If you happen to be looking for marriage, it can be a long road indeed. Scientific American Mind (2007) writes: “When eHarmony recommends someone as a compatible match…if you went on a date with all of them, it would take 346 dates to reach [a] 50% chance of getting married.”[v]

Or let’s take another example. A team of economists used a rigorous statistical approach to calculate that an online dater needs to send about twenty emails to find a “match.” (They defined a match as simply exchanging contact information—they had no idea whether the couples eventually formed a relationship, dated or even met).[vi] The Wall Street Journal (2009) quotes Online Dating Insider’s calculation that it would take an average of 1,369 Match.com dates to get married.”[vii] Putting the two together, you’d need to write 27,000 emails. If you write ten emails a day, it’ll take you roughly seven years to find your marriage partner.

Better get writing!


[i] Hogan, B., William H. Dutton and Nai Li. 2011. “A Global Shift in the Social Relationships of Networked Individuals: Meeting and Dating Online Comes of Age.” Oxford Internet Institute, University of Oxford, February 14, 2011, http://blogs.oii.ox.ac.uk/couples/

[ii] Sprecher, Susan. 2009. “Relationship Initiation and Formation on the Internet.” Marriage & Family Review, 45:6, 761–782.

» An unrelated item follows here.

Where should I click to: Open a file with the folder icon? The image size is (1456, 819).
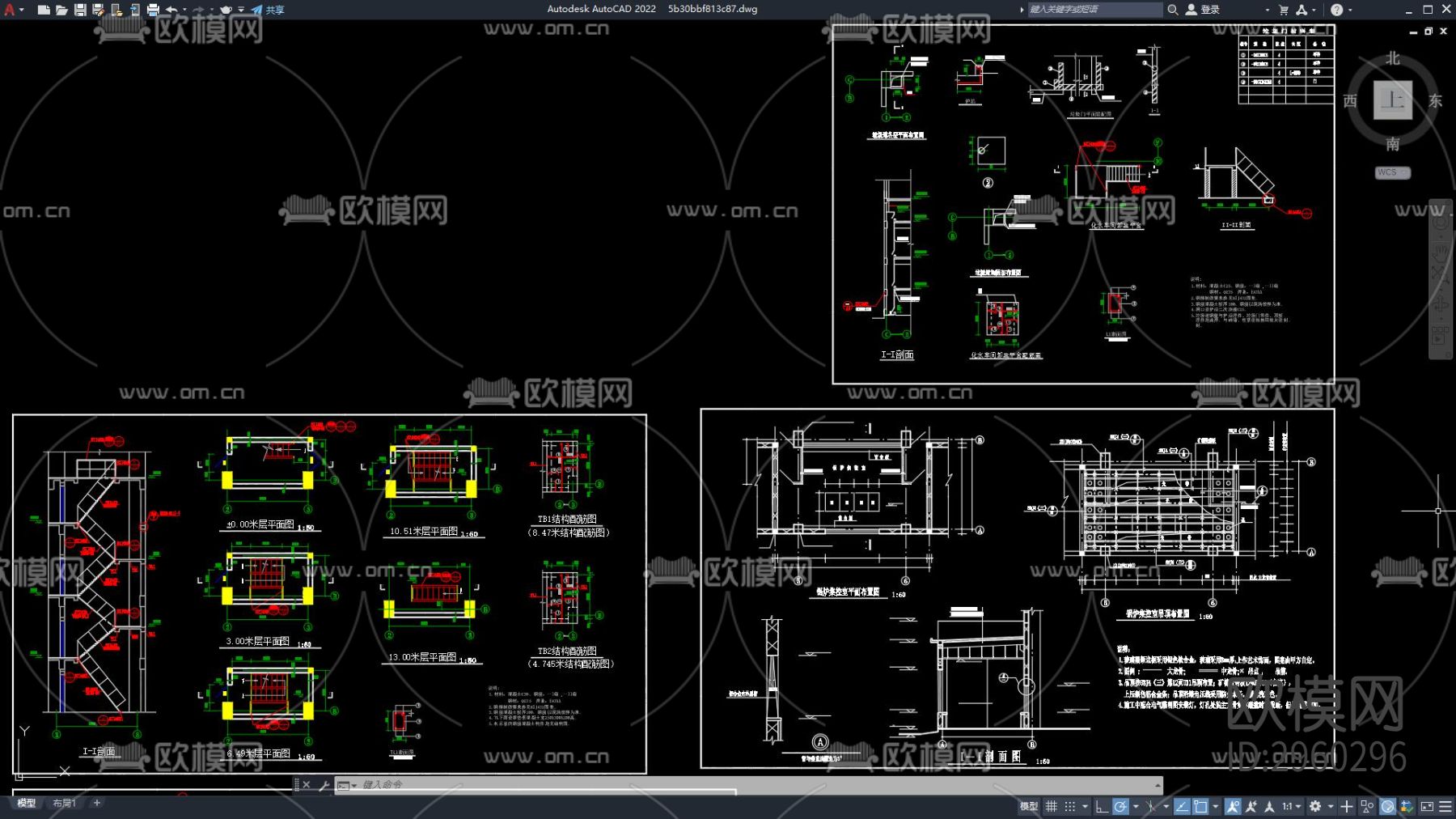point(61,10)
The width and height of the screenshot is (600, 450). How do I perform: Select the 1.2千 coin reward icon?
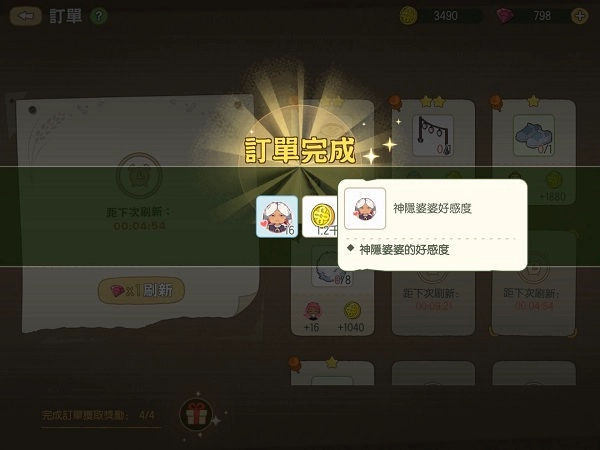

[iii] Gamerman, Ellen. “Mismatched.com.” Wall Street Journal, April 1, 2006. http://online.wsj.com/article/SB114384627003413965.html

[iv] Rosen, Larry, et al.  2008. “The Impact of Emotionality and Self-Disclosure on Online Dating Versus Traditional Dating.” Computers in Human Behavior, 24: 2124-2157.

[v] Epstein, Robert. “The Truth About Online Dating. ”Scientific American Mind; Feb/Mar2007, Vol. 18 Issue 1, p8-35, http://arun555mahara.files.wordpress.com/2010/02/sciam-mind-17-7-sex-and-the-secret-nerve.pdf

[vi] Hitsch, Gunter J., Ali Hortaçsu, and Dan Ariely.  2010. “Matching and Sorting in Online Dating.” American Economic Review, 100(1): 130–63.